[Items from a dataset]

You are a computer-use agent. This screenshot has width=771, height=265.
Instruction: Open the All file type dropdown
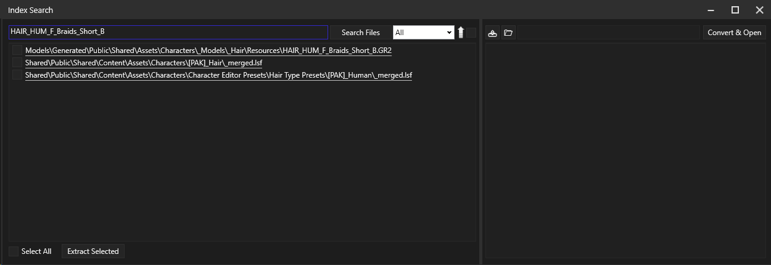pos(424,33)
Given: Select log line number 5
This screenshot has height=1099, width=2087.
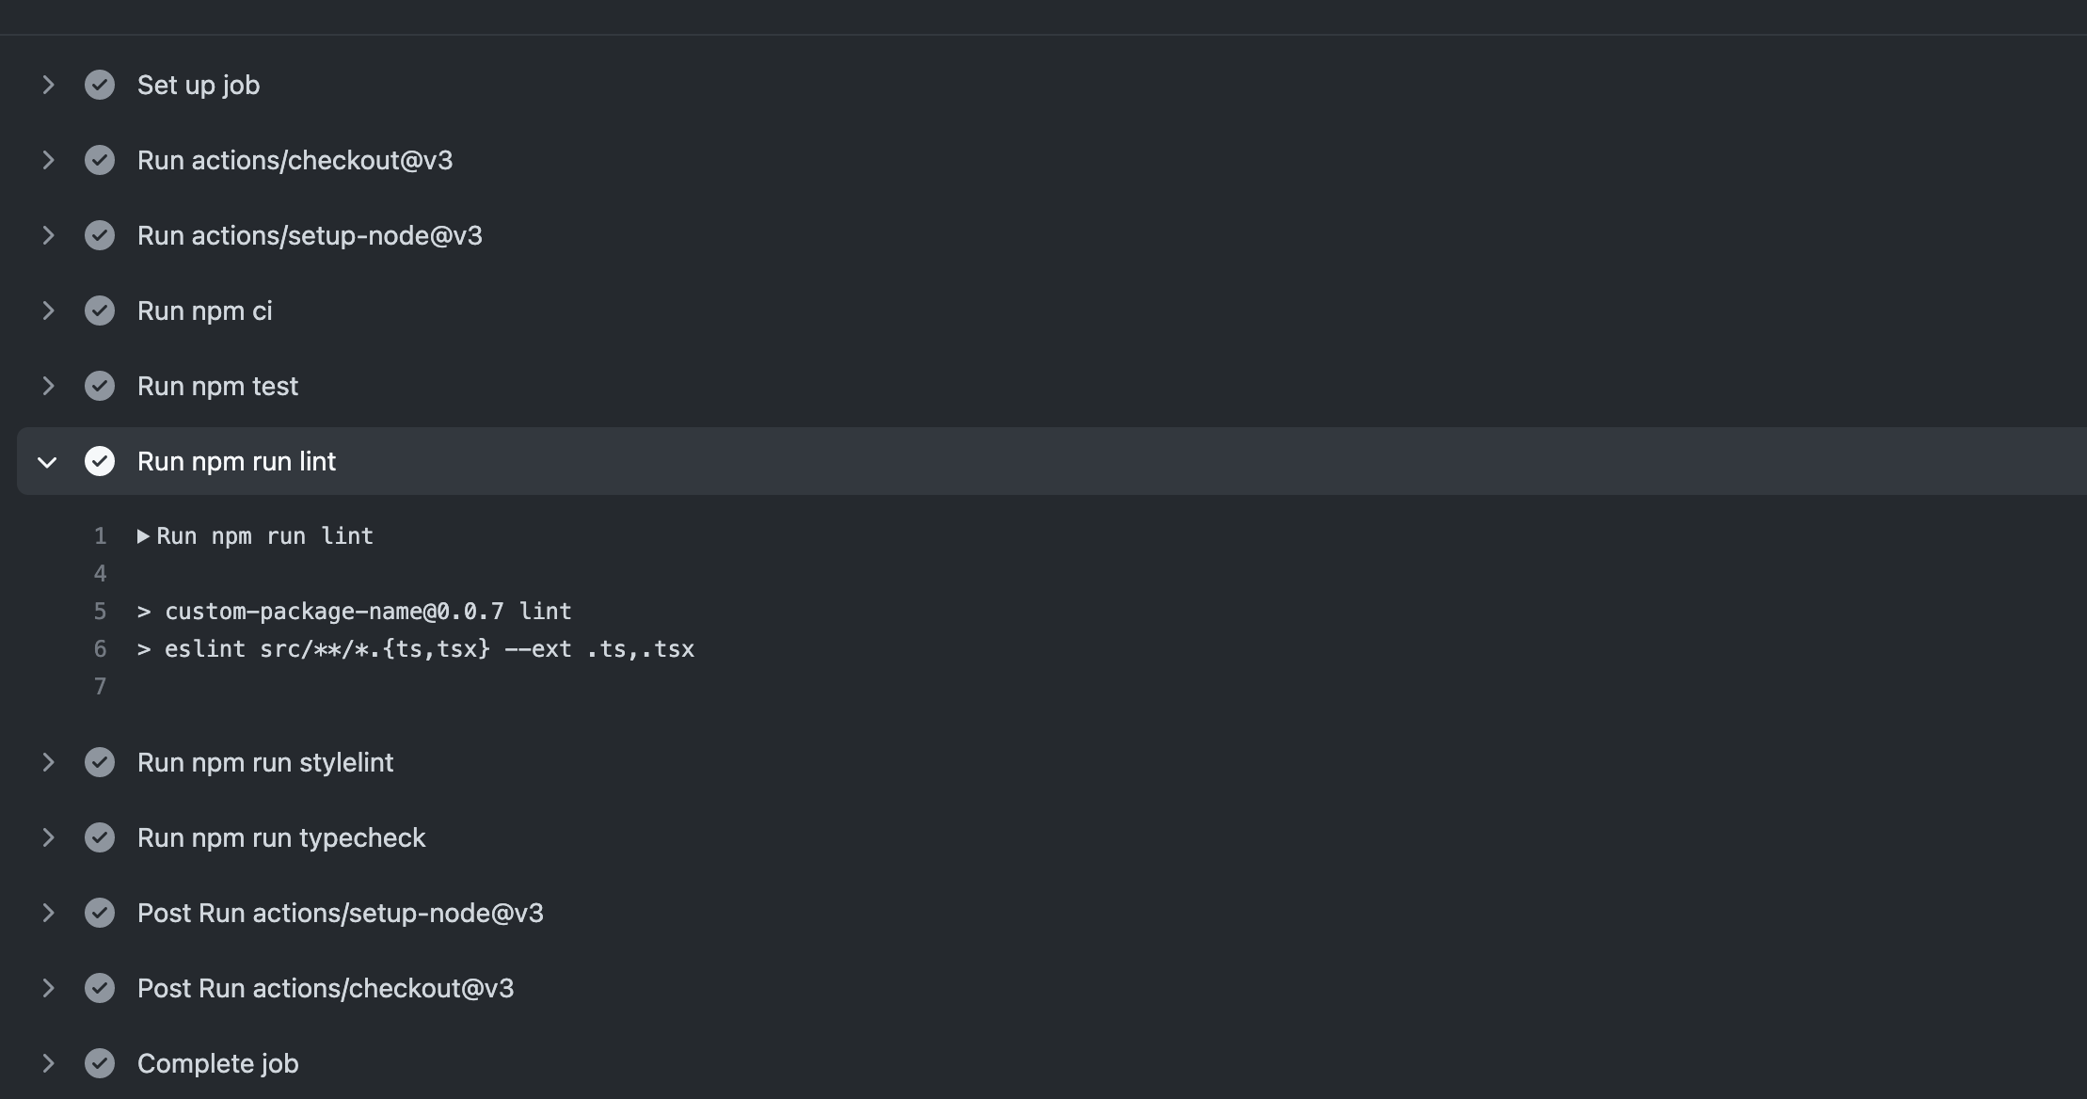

WHAT YOU NEED TO DO -> Copy out each line of the items above that contains the word "width". Letter case must match.

EXERCISE RESPONSE ->
You are a computer-use agent. This screenshot has width=771, height=265.
This screenshot has height=1099, width=2087.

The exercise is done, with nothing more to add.